Сцена из спектакля «До свидания, зонтик!».
Фото с официального сайта Чеховского фестиваля
Джеймс Тьере – французский актер и режиссер, внук Чарли Чаплина, сын Виктории Чаплин и Жана-Батиста Тьере. Вся семья приехала на Театральный фестиваль им. А.П.Чехова. Родители показали спектакль «Невидимый цирк», а дети - два своих, независимых друг от друга: сын Джеймс – «До свидания, зонтик!», а дочь Аурелия – «Ораторию Аурелии». Семья готова отвечать на любые вопросы журналистов, за исключением одного.

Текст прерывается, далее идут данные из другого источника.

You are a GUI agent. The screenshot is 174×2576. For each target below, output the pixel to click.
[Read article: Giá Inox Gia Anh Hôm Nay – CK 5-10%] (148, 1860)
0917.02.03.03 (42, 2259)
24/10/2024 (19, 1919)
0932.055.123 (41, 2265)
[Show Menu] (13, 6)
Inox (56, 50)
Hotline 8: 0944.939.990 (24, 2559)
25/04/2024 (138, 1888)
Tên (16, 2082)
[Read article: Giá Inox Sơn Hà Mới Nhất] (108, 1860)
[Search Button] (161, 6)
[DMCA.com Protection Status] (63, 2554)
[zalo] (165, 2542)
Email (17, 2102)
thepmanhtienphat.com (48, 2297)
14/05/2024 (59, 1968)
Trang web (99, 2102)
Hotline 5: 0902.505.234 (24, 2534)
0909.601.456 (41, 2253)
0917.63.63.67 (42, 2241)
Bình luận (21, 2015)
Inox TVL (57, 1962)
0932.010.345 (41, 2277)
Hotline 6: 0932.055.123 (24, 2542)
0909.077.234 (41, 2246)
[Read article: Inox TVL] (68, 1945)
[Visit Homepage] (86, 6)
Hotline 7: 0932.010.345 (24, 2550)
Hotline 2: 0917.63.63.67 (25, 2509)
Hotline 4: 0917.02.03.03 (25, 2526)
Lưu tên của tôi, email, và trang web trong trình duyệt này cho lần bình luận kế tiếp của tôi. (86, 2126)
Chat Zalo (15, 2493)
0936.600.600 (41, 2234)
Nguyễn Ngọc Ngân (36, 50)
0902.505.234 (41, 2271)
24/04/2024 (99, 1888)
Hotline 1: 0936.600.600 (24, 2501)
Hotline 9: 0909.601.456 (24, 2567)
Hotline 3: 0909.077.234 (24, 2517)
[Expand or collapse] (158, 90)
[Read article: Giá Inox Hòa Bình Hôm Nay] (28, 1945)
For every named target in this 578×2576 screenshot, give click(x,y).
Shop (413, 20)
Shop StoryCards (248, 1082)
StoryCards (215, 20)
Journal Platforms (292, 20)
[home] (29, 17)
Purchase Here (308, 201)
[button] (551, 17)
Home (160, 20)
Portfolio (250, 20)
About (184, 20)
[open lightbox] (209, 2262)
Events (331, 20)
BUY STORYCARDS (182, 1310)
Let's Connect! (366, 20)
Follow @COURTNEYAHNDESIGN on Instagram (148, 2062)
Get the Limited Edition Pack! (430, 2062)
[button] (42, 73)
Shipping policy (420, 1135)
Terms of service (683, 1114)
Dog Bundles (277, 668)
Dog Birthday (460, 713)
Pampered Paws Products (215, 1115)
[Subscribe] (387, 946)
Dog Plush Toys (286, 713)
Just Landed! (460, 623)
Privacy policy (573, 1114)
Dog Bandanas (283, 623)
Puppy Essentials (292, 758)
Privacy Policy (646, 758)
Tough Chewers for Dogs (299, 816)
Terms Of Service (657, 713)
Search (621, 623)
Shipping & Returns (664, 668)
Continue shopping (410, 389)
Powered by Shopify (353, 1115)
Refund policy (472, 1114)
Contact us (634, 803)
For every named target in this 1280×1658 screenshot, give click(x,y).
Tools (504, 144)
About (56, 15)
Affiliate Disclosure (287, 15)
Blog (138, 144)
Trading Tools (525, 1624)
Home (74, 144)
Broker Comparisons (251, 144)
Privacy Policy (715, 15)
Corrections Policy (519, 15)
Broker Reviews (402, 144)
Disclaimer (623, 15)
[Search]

За вопрос о дедушке Чарли могут если не прибить, то подумать об этом. Поэтому разговор с Джеймсом Тьере в отеле «Гранд Мариотт» на Тверской корреспондент «НГ» начинает с вопроса об отце.
– Ваш отец, принадлежащий поколению 60-х, верил в формулу «искусство для народа», он ушел из театра в цирк, а вы верите в эту формулу, уйдя из цирка в театр?
– Мой отец переживал разные периоды: в 60-е был политически активен, в 80–90-е, напротив, совершенно аполитичен. Если не подразумевать в этой формуле политическую ангажированность, то в моем театре есть место самому разному зрителю: и рабочему человеку, и какому-нибудь функционеру.
– Такой тип театра, который показываете вы, у нас в России почти не существует.
– Разве нет традиции визуального театра?
– Традиция есть, но убедительно в этом направлении работают считаные единицы. Есть увлечение демонстрацией образов, но зачастую нет содержания.
– Вы хотите сказать, что эстетическое более выражено, чем содержательная сторона?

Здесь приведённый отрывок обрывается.